Pour le reste, je renvoie les lecteurs à mon livre, écrit dans un langage assez abordable; certains chapitres comportent cependant des informations complexes. Il est évident que ce livre suscitera des polémiques; je suis prêt à la discussion, dont je pense qu'elle viendra non pas de ceux qui s'occupent directement de ces problèmes, c'est-à-dire des radiologues mais plutôt des généticiens. En effet dans ce livre il y a nombre de propositions hypothétiques. Mais je devais les exposer parce que elles me hantaient, et j'estime qu'elles méritent d'être discutées.
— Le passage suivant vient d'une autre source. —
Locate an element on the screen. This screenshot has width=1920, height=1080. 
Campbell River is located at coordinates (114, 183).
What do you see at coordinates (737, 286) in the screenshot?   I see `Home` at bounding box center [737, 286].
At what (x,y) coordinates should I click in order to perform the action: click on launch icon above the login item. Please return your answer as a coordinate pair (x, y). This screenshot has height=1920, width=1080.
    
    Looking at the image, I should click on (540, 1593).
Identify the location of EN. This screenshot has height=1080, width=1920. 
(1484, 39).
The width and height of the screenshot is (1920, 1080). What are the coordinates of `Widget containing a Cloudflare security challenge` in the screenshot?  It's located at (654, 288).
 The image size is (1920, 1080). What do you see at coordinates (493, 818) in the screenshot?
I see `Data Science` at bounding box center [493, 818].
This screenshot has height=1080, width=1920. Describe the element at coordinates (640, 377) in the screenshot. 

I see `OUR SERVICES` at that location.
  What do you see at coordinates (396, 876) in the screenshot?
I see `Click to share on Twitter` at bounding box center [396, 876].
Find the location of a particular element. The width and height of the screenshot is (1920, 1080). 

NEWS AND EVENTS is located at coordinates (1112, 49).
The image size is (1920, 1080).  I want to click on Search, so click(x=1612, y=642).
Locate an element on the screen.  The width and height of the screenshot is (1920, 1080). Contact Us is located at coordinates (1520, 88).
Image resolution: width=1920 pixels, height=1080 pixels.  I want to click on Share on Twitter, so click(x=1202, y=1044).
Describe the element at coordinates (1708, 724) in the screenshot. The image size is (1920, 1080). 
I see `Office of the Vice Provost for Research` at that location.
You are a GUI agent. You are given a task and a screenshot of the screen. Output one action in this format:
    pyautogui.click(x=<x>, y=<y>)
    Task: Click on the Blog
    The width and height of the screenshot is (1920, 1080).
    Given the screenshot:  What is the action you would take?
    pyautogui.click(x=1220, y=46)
RC : On célèbrera bientôt le vingtième anniversaire de la catastrophe de Tchernobyl. Qu'est-ce que cela signifie pour vous ?

YB : D'abord un sentiment de tristesse, notamment au sujet des cérémonies et des anniversaires dont on abuse chez nous. On discourt sur les dates, comme si les dates signifiaient quoi que ce soit. Mais surtout, c'est le regret de voir que pendant tout ce temps, l'humanité n'a rien su trouver de valable pour se mettre à l'abri des dangers de l'énergie nucléaire. Il suffit de voir ce qui se passe, aussi bien dans le domaine militaire que civil. D'énormes problèmes ont surgi et on ne sait toujours pas résoudre la question des déchets radioactifs ni de la sécurité nucléaire.

RC : Quels sont vos projets dans un premier temps? Et à plus long terme?

YB : Je ne peux rien prévoir pour l'instant; je dois d'abord passer un check- up complet qui m'indiquera ce que mon organisme peut supporter en matière d'activité. C'est à partir de là que je pourrais faire des projets et mesurer mon investissement dans la recherche, ou plus généralement dans la vie. Tout cela se décidera dans quelques jours, après les examens cliniques et les analyses. Que dire de plus ?

Ma formation étant très spécialisée, je ne suis qualifié que pour une gamme restreinte de postes et de toute façon, je risque peu de m'en voir proposer beaucoup. Par contre, si le laboratoire en projet voit le jour, j'y travaillerai certainement, même si je ne peux produire de gros efforts. Selon moi, ce laboratoire devrait élaborer de nouvelles hypothèses sur l'action de différents éléments radioactifs ou d'autres facteurs de l'environnement, de nature physique, chimique ou biologique, susceptibles de porter atteinte à l'organisme, et dont l'action est souvent mal connue. On étudiera leur action sur des animaux qui peuvent donner des modèles applicables à l'homme. On travaillera aussi en relation avec les malades.